It may have been unnerving to see the Delta outbreak hitting Wellington yesterday, while potentially hundreds of close contacts popped up all over the South Island.
Three Wellingtonians caught the virus while in Auckland last weekend.
Once they were back in the capital, they could have been spreading thevirus around cafes and restaurants, a pharmacy, a medical centre and four petrol stations before the lockdown started.
But nothing in yesterday's new information was unexpected.
We had already been told about the crowded, indoor locations of interest - like SkyCity Casino at the weekend - which attract people from all over the country who could then take the virus back home.
The only way the South Island might have been moved to alert level 3 today was if the cluster was tiny, the cases were all linked together and to an index case, and they were all in Auckland.
Extending the nationwide lockdown was always the most likely scenario, especially when the types of locations of interest involved became apparent.
There is also still at least one undetected case who was in the community before the lockdown started: the link between the border case and anyone in the 31-strong cluster.
Don't be surprised if case numbers shoot up in coming days.
Contacts are generally asked to be tested five days after they were at a location of interest, which is when they are most likely to test positive if they have caught the virus.
That means anyone who caught it while at SkyCity last weekend has probably only just got tested, with results coming back the following day.
A huge number of such cases surfacing would be alarming, as many of them would have been potentially infectious in the community for two to three days before the lockdown started.

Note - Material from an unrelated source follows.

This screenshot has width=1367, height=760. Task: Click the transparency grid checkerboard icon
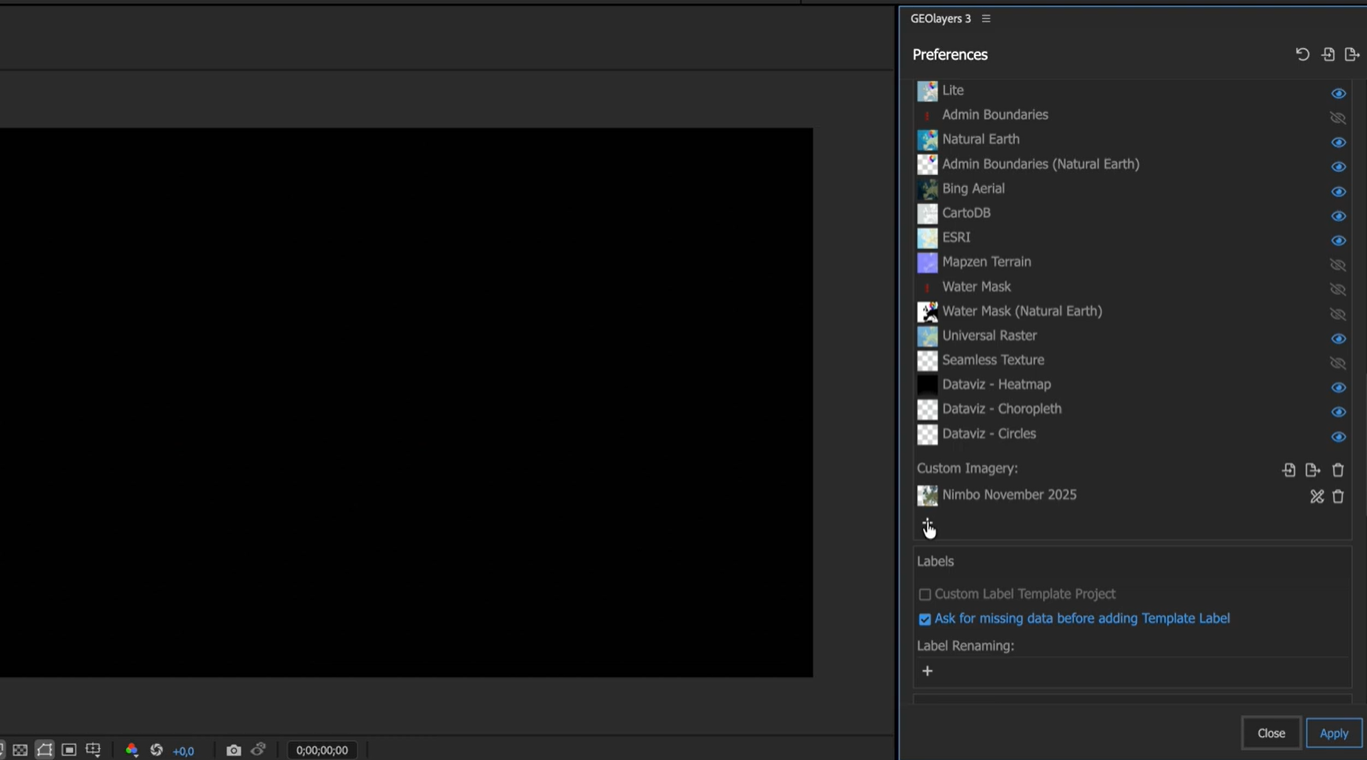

But they wouldn't necessarily push the lockdown timetable any further back, because they would all be linked to the existing cluster.
The real curveball would a new case, or cases, with no link at all, which would indicate an undetected chain of transmission.
While 12 of the current cases are still being investigated for a link to the cluster, director general of health Ashley Bloomfield seems very confident they are all likely to be linked.
He was much less open about advising Cabinet ministers that Auckland should stay in level 4 lockdown until the end of August, based on all the current information.
But under questioning, he did not dispute this.
A move to level 3 for the South Island in the middle of next week is still on the cards, if there are no cases amid widespread community testing in the coming days.
By then the southerners who were at locations of interest in Auckland and the Coromandel should also know the results of their day-five tests.
And a much more important indicator will also be available: we should start to see whether lockdown restrictions are translating into a tailing-off in daily case numbers.